» **What is expected**
Your answer must be the full listing below, repeated exactly.

» **Supplied material**
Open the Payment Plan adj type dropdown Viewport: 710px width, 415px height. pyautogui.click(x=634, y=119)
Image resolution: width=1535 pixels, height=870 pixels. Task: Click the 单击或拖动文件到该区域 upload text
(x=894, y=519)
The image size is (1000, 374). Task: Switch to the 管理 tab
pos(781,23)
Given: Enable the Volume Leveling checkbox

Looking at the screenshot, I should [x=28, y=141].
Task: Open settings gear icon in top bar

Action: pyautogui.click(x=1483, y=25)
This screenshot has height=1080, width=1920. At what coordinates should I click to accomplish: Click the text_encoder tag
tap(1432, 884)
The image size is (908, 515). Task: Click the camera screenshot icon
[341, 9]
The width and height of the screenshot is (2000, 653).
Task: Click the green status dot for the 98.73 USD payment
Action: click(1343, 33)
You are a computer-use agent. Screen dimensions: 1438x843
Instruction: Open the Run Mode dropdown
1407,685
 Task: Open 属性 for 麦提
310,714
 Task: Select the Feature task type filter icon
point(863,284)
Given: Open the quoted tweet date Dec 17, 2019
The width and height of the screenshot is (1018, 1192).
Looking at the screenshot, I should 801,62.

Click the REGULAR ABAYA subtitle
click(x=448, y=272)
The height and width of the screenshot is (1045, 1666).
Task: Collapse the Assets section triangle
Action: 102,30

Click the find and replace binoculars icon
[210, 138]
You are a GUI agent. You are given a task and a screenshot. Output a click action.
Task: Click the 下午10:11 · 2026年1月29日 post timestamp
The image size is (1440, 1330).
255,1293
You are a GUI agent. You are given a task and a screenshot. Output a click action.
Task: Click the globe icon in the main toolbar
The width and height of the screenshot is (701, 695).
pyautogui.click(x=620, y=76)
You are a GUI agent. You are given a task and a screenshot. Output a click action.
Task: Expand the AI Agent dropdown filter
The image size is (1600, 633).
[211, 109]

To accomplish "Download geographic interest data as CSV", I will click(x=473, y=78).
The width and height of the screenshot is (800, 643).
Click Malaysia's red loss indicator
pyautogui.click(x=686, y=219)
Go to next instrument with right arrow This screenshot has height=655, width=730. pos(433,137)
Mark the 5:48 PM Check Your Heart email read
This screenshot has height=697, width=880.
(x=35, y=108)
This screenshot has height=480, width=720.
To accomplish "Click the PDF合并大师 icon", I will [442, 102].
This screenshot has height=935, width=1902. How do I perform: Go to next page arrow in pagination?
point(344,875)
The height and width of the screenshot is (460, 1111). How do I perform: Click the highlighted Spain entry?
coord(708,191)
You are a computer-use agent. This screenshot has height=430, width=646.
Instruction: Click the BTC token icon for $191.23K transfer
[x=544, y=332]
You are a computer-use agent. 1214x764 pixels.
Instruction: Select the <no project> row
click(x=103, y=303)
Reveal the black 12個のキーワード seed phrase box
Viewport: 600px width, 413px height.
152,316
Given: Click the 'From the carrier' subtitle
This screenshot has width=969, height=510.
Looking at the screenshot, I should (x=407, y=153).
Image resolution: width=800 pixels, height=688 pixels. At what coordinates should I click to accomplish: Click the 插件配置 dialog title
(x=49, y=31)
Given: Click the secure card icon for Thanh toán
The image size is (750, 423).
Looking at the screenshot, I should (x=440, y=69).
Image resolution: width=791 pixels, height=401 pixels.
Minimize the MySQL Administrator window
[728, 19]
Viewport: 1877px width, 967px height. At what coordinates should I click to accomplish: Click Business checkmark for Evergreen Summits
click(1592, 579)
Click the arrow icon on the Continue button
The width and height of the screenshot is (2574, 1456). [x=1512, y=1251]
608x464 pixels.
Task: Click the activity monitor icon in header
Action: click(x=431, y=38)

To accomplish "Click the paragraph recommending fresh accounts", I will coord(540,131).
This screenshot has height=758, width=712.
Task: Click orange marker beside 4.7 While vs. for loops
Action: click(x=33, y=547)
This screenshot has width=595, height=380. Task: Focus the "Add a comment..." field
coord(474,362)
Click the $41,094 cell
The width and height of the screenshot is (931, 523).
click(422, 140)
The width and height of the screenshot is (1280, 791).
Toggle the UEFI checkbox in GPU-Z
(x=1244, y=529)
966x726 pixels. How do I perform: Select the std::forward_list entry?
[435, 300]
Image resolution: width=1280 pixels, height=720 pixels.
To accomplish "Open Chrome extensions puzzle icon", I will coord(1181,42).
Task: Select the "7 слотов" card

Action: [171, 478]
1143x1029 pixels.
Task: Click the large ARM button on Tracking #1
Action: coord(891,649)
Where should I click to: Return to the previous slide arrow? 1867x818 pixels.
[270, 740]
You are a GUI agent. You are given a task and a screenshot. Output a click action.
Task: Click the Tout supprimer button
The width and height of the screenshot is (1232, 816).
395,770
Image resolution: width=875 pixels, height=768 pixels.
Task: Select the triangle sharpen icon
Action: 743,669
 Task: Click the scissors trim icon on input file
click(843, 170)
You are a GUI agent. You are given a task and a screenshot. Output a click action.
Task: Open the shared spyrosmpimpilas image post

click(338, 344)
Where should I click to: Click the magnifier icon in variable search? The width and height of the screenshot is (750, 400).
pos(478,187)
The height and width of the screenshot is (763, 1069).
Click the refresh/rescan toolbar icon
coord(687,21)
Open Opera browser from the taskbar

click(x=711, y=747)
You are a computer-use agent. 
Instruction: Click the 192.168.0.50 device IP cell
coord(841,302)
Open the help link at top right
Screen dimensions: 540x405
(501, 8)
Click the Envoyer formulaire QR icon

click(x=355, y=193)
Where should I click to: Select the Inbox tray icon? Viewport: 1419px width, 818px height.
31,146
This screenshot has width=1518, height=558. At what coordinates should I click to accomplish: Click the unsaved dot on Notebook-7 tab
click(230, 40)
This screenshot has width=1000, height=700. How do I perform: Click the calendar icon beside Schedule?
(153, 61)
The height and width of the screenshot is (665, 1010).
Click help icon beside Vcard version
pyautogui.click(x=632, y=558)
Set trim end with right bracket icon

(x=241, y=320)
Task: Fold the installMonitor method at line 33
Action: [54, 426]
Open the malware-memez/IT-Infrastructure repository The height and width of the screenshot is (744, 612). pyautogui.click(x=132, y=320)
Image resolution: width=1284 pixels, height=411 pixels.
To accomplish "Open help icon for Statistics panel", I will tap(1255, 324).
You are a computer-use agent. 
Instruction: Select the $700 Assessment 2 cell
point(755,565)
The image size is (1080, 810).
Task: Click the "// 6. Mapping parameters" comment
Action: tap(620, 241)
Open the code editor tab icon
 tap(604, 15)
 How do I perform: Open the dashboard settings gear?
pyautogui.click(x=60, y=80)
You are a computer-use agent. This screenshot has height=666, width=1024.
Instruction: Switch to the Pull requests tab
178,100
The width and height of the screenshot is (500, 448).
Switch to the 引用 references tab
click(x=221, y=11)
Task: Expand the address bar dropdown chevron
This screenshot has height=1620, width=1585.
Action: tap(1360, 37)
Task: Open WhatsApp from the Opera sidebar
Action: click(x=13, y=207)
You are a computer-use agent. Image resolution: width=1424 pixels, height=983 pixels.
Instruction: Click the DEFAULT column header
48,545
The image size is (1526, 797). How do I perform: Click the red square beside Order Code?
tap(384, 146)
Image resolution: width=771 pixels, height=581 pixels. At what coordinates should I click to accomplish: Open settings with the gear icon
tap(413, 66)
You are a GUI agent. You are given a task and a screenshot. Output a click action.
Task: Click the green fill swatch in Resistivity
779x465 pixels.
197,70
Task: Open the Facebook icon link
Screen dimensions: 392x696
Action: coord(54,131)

» **Worked solution**
Open the Payment Plan adj type dropdown Viewport: 710px width, 415px height. pyautogui.click(x=634, y=119)
Image resolution: width=1535 pixels, height=870 pixels. Task: Click the 单击或拖动文件到该区域 upload text
(x=894, y=519)
The image size is (1000, 374). Task: Switch to the 管理 tab
pos(781,23)
Given: Enable the Volume Leveling checkbox

Looking at the screenshot, I should [x=28, y=141].
Task: Open settings gear icon in top bar

Action: pyautogui.click(x=1483, y=25)
This screenshot has height=1080, width=1920. At what coordinates should I click to accomplish: Click the text_encoder tag
tap(1432, 884)
The image size is (908, 515). Task: Click the camera screenshot icon
[341, 9]
The width and height of the screenshot is (2000, 653).
Task: Click the green status dot for the 98.73 USD payment
Action: click(1343, 33)
You are a computer-use agent. Screen dimensions: 1438x843
Instruction: Open the Run Mode dropdown
1407,685
 Task: Open 属性 for 麦提
310,714
 Task: Select the Feature task type filter icon
point(863,284)
Given: Open the quoted tweet date Dec 17, 2019
The width and height of the screenshot is (1018, 1192).
Looking at the screenshot, I should 801,62.

Click the REGULAR ABAYA subtitle
click(x=448, y=272)
The height and width of the screenshot is (1045, 1666).
Task: Collapse the Assets section triangle
Action: 102,30

Click the find and replace binoculars icon
[210, 138]
You are a GUI agent. You are given a task and a screenshot. Output a click action.
Task: Click the 下午10:11 · 2026年1月29日 post timestamp
The image size is (1440, 1330).
255,1293
You are a GUI agent. You are given a task and a screenshot. Output a click action.
Task: Click the globe icon in the main toolbar
The width and height of the screenshot is (701, 695).
pyautogui.click(x=620, y=76)
You are a GUI agent. You are given a task and a screenshot. Output a click action.
Task: Expand the AI Agent dropdown filter
The image size is (1600, 633).
[211, 109]

To accomplish "Download geographic interest data as CSV", I will click(x=473, y=78).
The width and height of the screenshot is (800, 643).
Click Malaysia's red loss indicator
pyautogui.click(x=686, y=219)
Go to next instrument with right arrow This screenshot has height=655, width=730. pos(433,137)
Mark the 5:48 PM Check Your Heart email read
This screenshot has height=697, width=880.
(x=35, y=108)
This screenshot has height=480, width=720.
To accomplish "Click the PDF合并大师 icon", I will [442, 102].
This screenshot has height=935, width=1902. How do I perform: Go to next page arrow in pagination?
point(344,875)
The height and width of the screenshot is (460, 1111). How do I perform: Click the highlighted Spain entry?
coord(708,191)
You are a computer-use agent. This screenshot has height=430, width=646.
Instruction: Click the BTC token icon for $191.23K transfer
[x=544, y=332]
You are a computer-use agent. 1214x764 pixels.
Instruction: Select the <no project> row
click(x=103, y=303)
Reveal the black 12個のキーワード seed phrase box
Viewport: 600px width, 413px height.
152,316
Given: Click the 'From the carrier' subtitle
This screenshot has width=969, height=510.
Looking at the screenshot, I should (x=407, y=153).
Image resolution: width=800 pixels, height=688 pixels. At what coordinates should I click to accomplish: Click the 插件配置 dialog title
(x=49, y=31)
Given: Click the secure card icon for Thanh toán
The image size is (750, 423).
Looking at the screenshot, I should (x=440, y=69).
Image resolution: width=791 pixels, height=401 pixels.
Minimize the MySQL Administrator window
[728, 19]
Viewport: 1877px width, 967px height. At what coordinates should I click to accomplish: Click Business checkmark for Evergreen Summits
click(1592, 579)
Click the arrow icon on the Continue button
The width and height of the screenshot is (2574, 1456). [x=1512, y=1251]
608x464 pixels.
Task: Click the activity monitor icon in header
Action: click(x=431, y=38)

To accomplish "Click the paragraph recommending fresh accounts", I will coord(540,131).
This screenshot has height=758, width=712.
Task: Click orange marker beside 4.7 While vs. for loops
Action: click(x=33, y=547)
This screenshot has width=595, height=380. Task: Focus the "Add a comment..." field
coord(474,362)
Click the $41,094 cell
The width and height of the screenshot is (931, 523).
click(422, 140)
The width and height of the screenshot is (1280, 791).
Toggle the UEFI checkbox in GPU-Z
(x=1244, y=529)
966x726 pixels. How do I perform: Select the std::forward_list entry?
[435, 300]
Image resolution: width=1280 pixels, height=720 pixels.
To accomplish "Open Chrome extensions puzzle icon", I will coord(1181,42).
Task: Select the "7 слотов" card

Action: [171, 478]
1143x1029 pixels.
Task: Click the large ARM button on Tracking #1
Action: coord(891,649)
Where should I click to: Return to the previous slide arrow? 1867x818 pixels.
[270, 740]
You are a GUI agent. You are given a task and a screenshot. Output a click action.
Task: Click the Tout supprimer button
The width and height of the screenshot is (1232, 816).
395,770
Image resolution: width=875 pixels, height=768 pixels.
Task: Select the triangle sharpen icon
Action: 743,669
 Task: Click the scissors trim icon on input file
click(843, 170)
You are a GUI agent. You are given a task and a screenshot. Output a click action.
Task: Open the shared spyrosmpimpilas image post

click(338, 344)
Where should I click to: Click the magnifier icon in variable search? The width and height of the screenshot is (750, 400).
pos(478,187)
The height and width of the screenshot is (763, 1069).
Click the refresh/rescan toolbar icon
coord(687,21)
Open Opera browser from the taskbar

click(x=711, y=747)
You are a computer-use agent. 
Instruction: Click the 192.168.0.50 device IP cell
coord(841,302)
Open the help link at top right
Screen dimensions: 540x405
(501, 8)
Click the Envoyer formulaire QR icon

click(x=355, y=193)
Where should I click to: Select the Inbox tray icon? Viewport: 1419px width, 818px height.
31,146
This screenshot has width=1518, height=558. At what coordinates should I click to accomplish: Click the unsaved dot on Notebook-7 tab
click(230, 40)
This screenshot has width=1000, height=700. How do I perform: Click the calendar icon beside Schedule?
(153, 61)
The height and width of the screenshot is (665, 1010).
Click help icon beside Vcard version
pyautogui.click(x=632, y=558)
Set trim end with right bracket icon

(x=241, y=320)
Task: Fold the installMonitor method at line 33
Action: [54, 426]
Open the malware-memez/IT-Infrastructure repository The height and width of the screenshot is (744, 612). pyautogui.click(x=132, y=320)
Image resolution: width=1284 pixels, height=411 pixels.
To accomplish "Open help icon for Statistics panel", I will tap(1255, 324).
You are a computer-use agent. 
Instruction: Select the $700 Assessment 2 cell
point(755,565)
The image size is (1080, 810).
Task: Click the "// 6. Mapping parameters" comment
Action: tap(620, 241)
Open the code editor tab icon
 tap(604, 15)
 How do I perform: Open the dashboard settings gear?
pyautogui.click(x=60, y=80)
You are a computer-use agent. This screenshot has height=666, width=1024.
Instruction: Switch to the Pull requests tab
178,100
The width and height of the screenshot is (500, 448).
Switch to the 引用 references tab
click(x=221, y=11)
Task: Expand the address bar dropdown chevron
This screenshot has height=1620, width=1585.
Action: tap(1360, 37)
Task: Open WhatsApp from the Opera sidebar
Action: click(x=13, y=207)
You are a computer-use agent. Image resolution: width=1424 pixels, height=983 pixels.
Instruction: Click the DEFAULT column header
48,545
The image size is (1526, 797). How do I perform: Click the red square beside Order Code?
tap(384, 146)
Image resolution: width=771 pixels, height=581 pixels. At what coordinates should I click to accomplish: Open settings with the gear icon
tap(413, 66)
You are a GUI agent. You are given a task and a screenshot. Output a click action.
Task: Click the green fill swatch in Resistivity
779x465 pixels.
197,70
Task: Open the Facebook icon link
Screen dimensions: 392x696
Action: coord(54,131)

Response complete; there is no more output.